Penting untuk dicatat bahwa masing-masing tindakan ini dapat membantu pengobatan untuk meringankan penyakit, namun tidak menghilangkannya. Namun, kita juga dapat mencoba memperbaiki kondisi yang berkaitan dengan hal tersebut, misalnya, meningkatkan kadar zat besi atau ferit dalam darah.

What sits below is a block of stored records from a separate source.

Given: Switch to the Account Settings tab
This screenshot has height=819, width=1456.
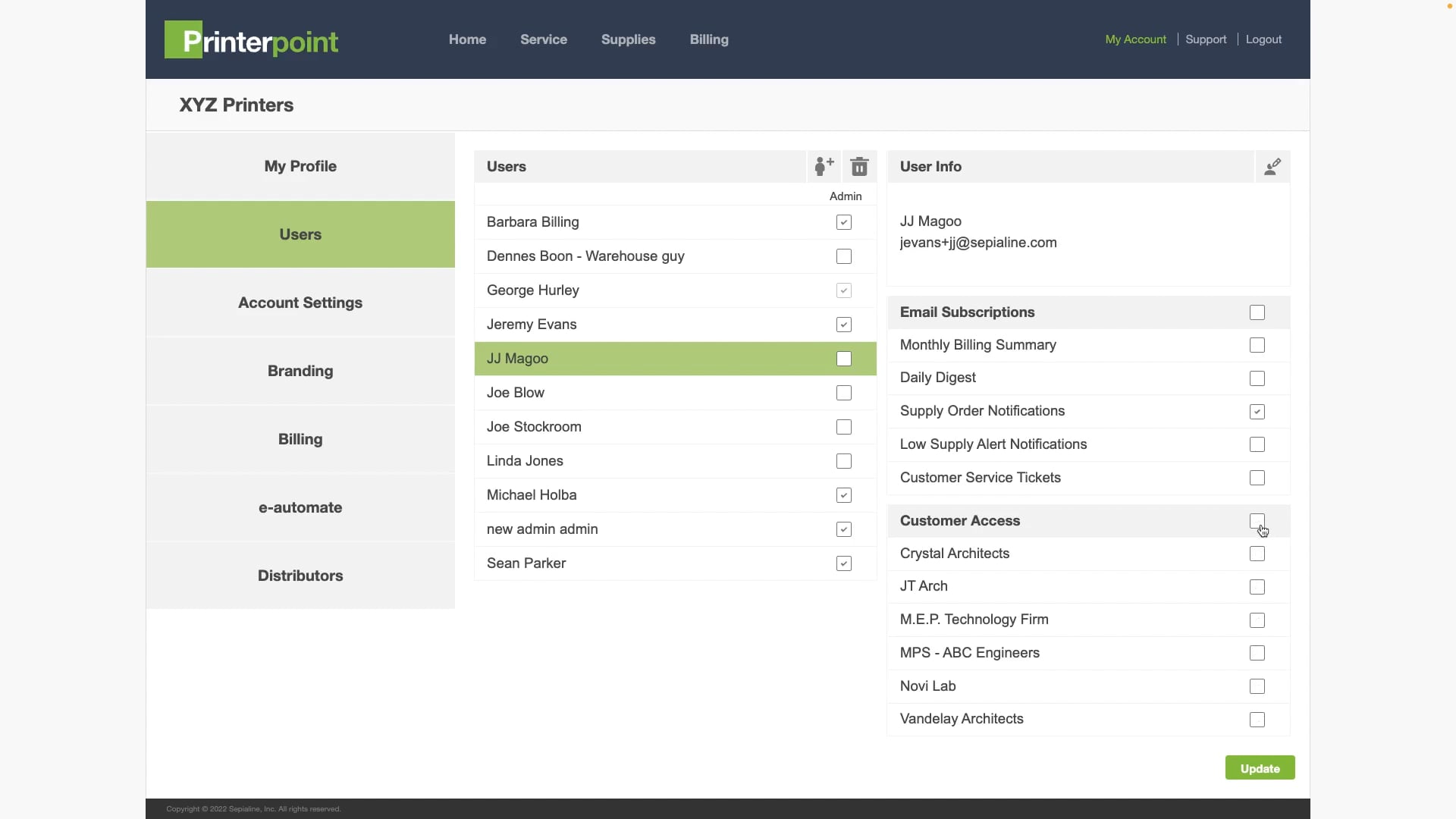Looking at the screenshot, I should 300,303.
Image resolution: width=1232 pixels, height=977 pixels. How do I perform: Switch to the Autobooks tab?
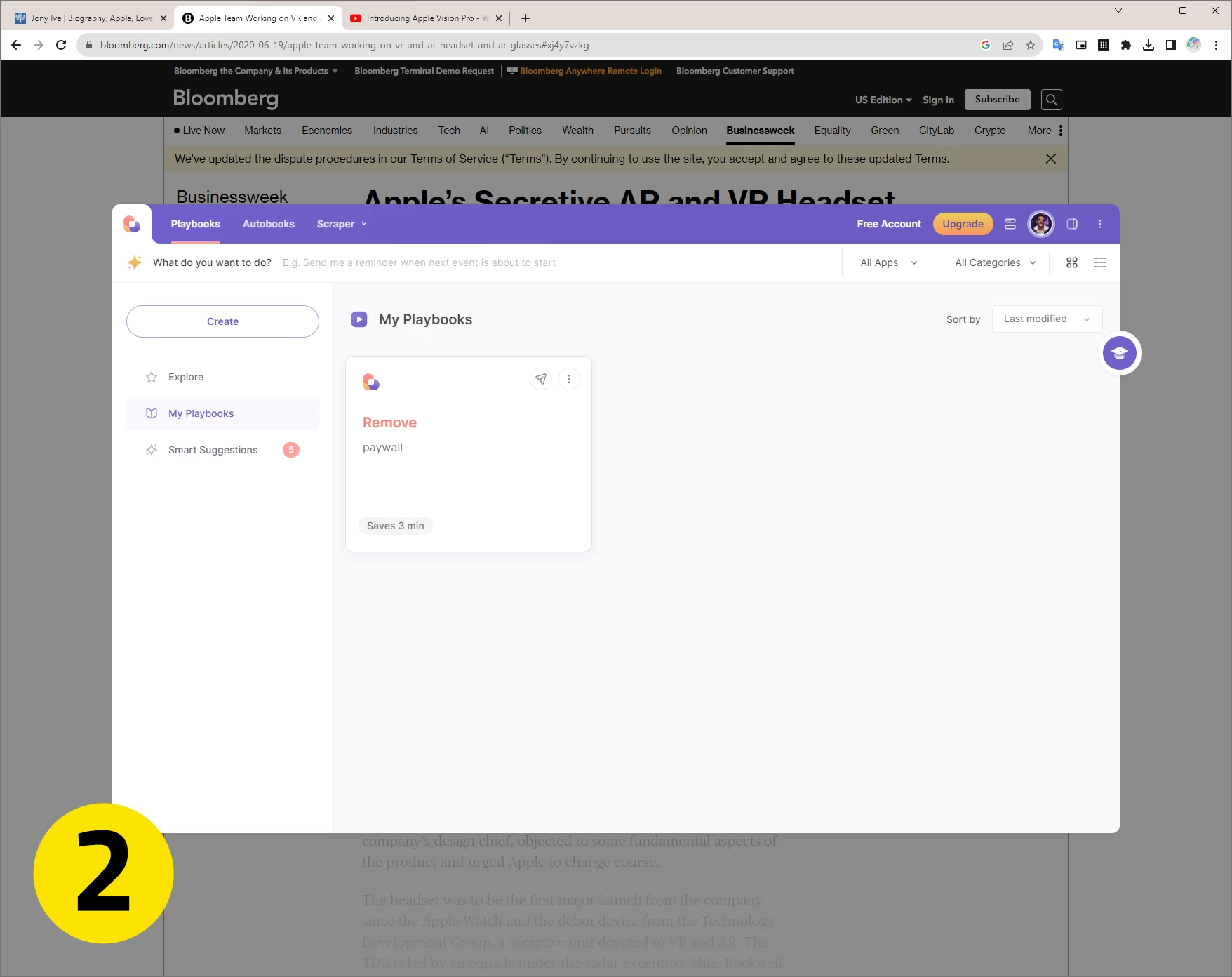coord(268,224)
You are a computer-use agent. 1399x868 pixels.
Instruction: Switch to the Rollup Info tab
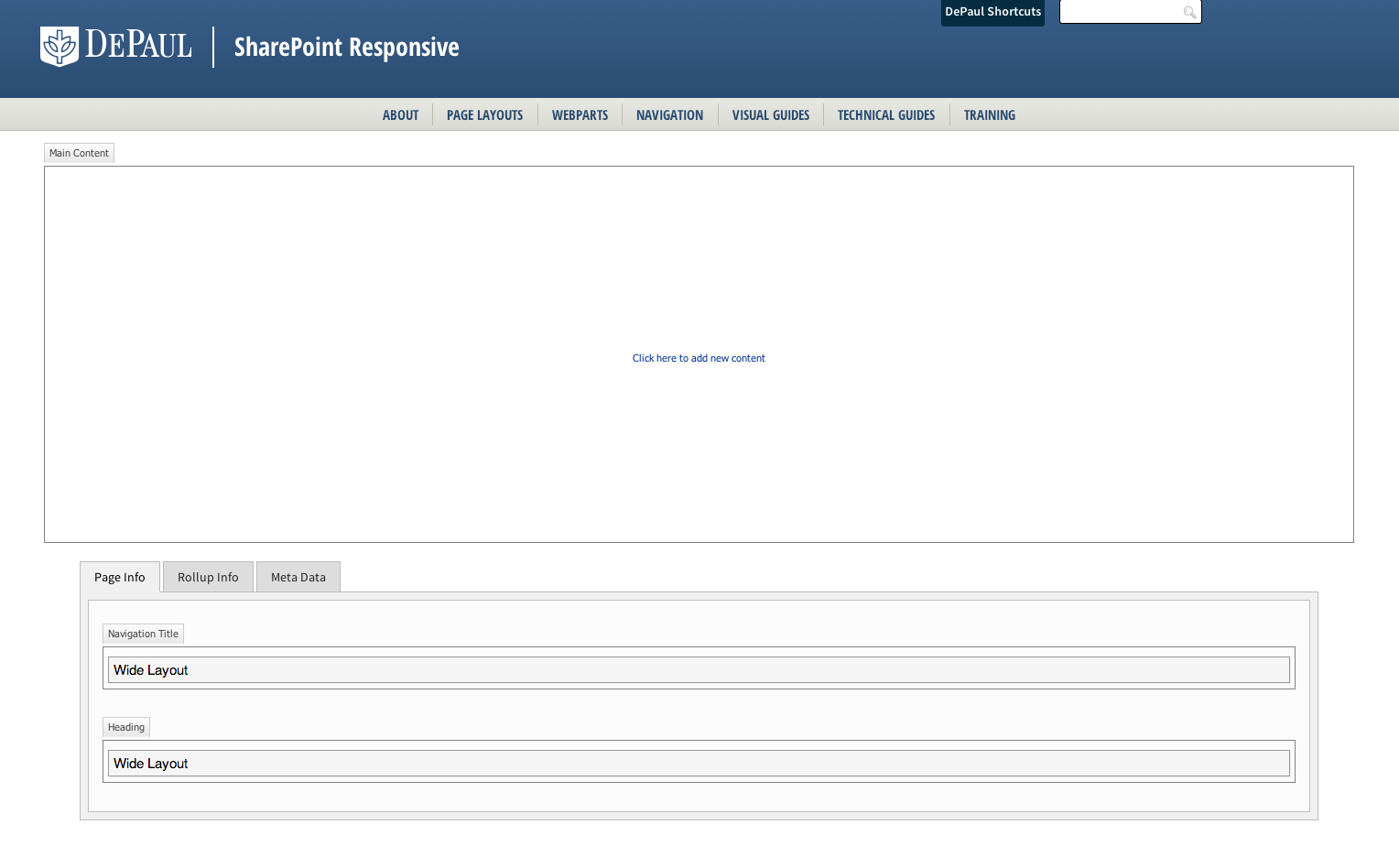[x=207, y=577]
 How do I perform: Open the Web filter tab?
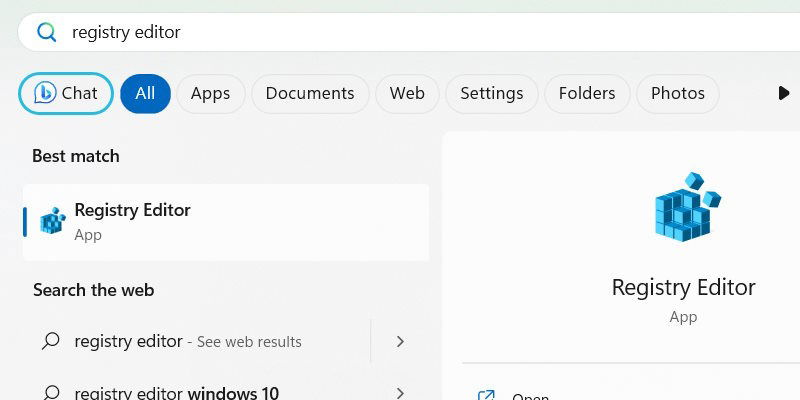pyautogui.click(x=407, y=93)
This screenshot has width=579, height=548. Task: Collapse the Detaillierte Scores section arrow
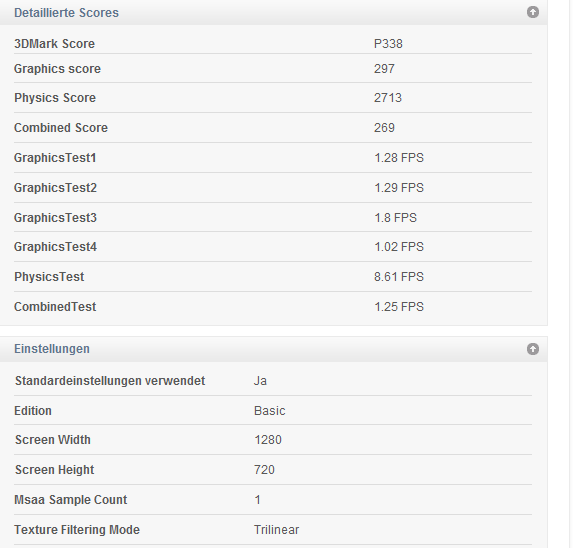click(x=532, y=12)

Meringankan sindrom menggunakan obat-obatan
Seperti yang telah kami jelaskan sebelumnya, sindrom kaki gelisah berkembang secara progresif, dimulai dengan gejala dari waktu ke waktu dan rasa tidak nyaman yang sedang hingga mempengaruhi kehidupan masyarakat. Oleh karena itu, disarankan untuk menggabungkan tindakan non-farmakologis dengan penggunaan obat-obatan; dengan cara ini meningkatkan kemungkinan kesembuhan dan mengurangi dosis obat. Di antara obat-obatan yang dapat digunakan untuk mengobati penyakit ini, kami temukan Pramipexole, ropinirole, narkotika, sinemet, gabapntin dan clonazepam. Meskipun demikian, di bawah ini kami akan menjelaskan obat yang paling banyak digunakan dan alasannya.
- Obat-obatan yang juga digunakan untuk penyakit Parkinson dapat digunakan untuk mengobati penyakit tersebut. Diantaranya adalah pramipexole, ropirinol, dan lain-lain.
- Clonazepam atau diazepam biasanya sangat efektif untuk orang yang memiliki gejala ringan; yang membantu pasien tidur nyenyak dan tidak menderita akibat utama dari kondisi ini.
- Dalam beberapa kasus, pasien dapat menggunakan opioid, yang membantu merilekskan dan meringankan ketidaknyamanan akibat sindrom kaki gelisah. Soalnya efek sampingnya bisa mengganggu, yang paling umum adalah mual, pusing, dan kemungkinan kecanduan obat.